— Task directions —
Reproduce the Alina Roytberg profile below word for word, copying everything from "Roytberg, who spends" down to "on Oxford Street.".

— Excerpt to read —
Fresh Take

Alina Roytberg’s Brookline home is a study in contrasts.


Gray Lady: Roytberg favors neutrals in both her wardrobe and her home (though lately she’s started to add patterns). (Photos by Jesse Burke / Styling by Chrissy Beale)

Alina Roytberg, cofounder of the Boston-based fragrance and cosmetics brand Fresh, doesn’t like curves, or color, at least not in home design. Her Brookline condo, designed by Hacin + Associates Architects, features gray-stained ash floors and furniture in grays, taupes, and browns, with books and accessories adding a pop of color to the neutral palette. Roytberg approaches her wardrobe with the same eye, favoring gray and black clothing paired with vintage jewelry and bold accessories.

Roytberg, who spends much of her time traveling the world on behalf of Fresh, does the majority of her shopping online—and abroad, when she finds herself with a spare moment. “I’ve learned to utilize my free time effectively,” she says. In Paris, for instance, she purchased a navy calfskin-and-suede Céline bag in the 15 minutes she had between appointments. In London, she always makes time for Topshop and Miss Selfridge, on Oxford Street.

All of this running around would seem to contradict her self-professed love of high heels. “There are funny truths you get from your mother, and mine always used to say, ‘Change your shoes and your bra every day,’” Roytberg says.“Even though she probably only owned two pairs of shoes.”


In Tune: Music, says Roytberg, is an important part of the Fresh experience—she’s curated the sounds in all stores since the first one opened 21 years ago in the South End. This Fender guitar was a thank-you gift from the Los Angeles band Silent Star, for her help styling the group. A rare photography book of Joy Division—and a pair of Lauren Urstadt calfskin-studded driving gloves—speak to Roytberg’s enduring love of punk.

— Given material —
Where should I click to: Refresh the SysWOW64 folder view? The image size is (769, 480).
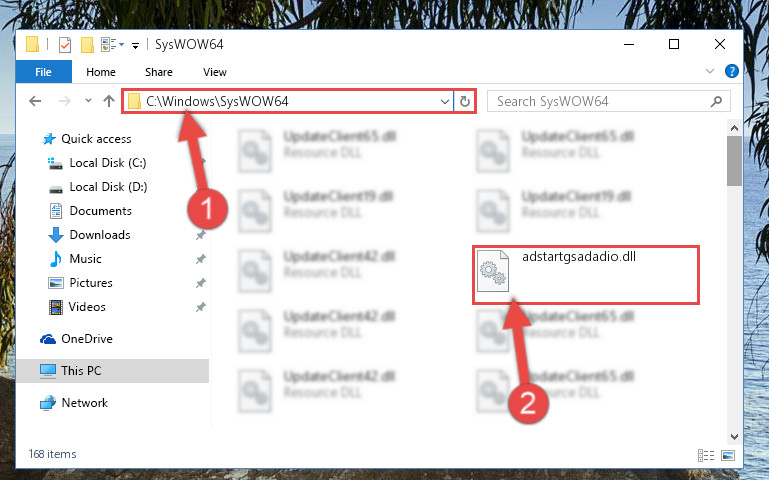(464, 101)
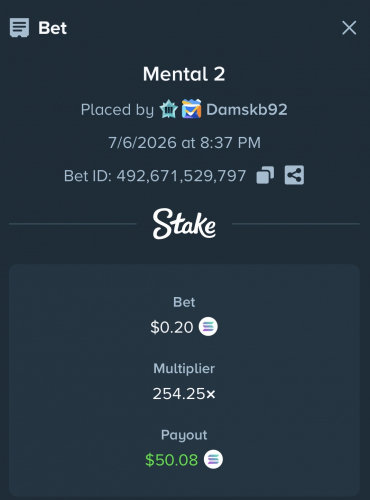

— Solved problem —
Roytberg, who spends much of her time traveling the world on behalf of Fresh, does the majority of her shopping online—and abroad, when she finds herself with a spare moment. “I’ve learned to utilize my free time effectively,” she says. In Paris, for instance, she purchased a navy calfskin-and-suede Céline bag in the 15 minutes she had between appointments. In London, she always makes time for Topshop and Miss Selfridge, on Oxford Street.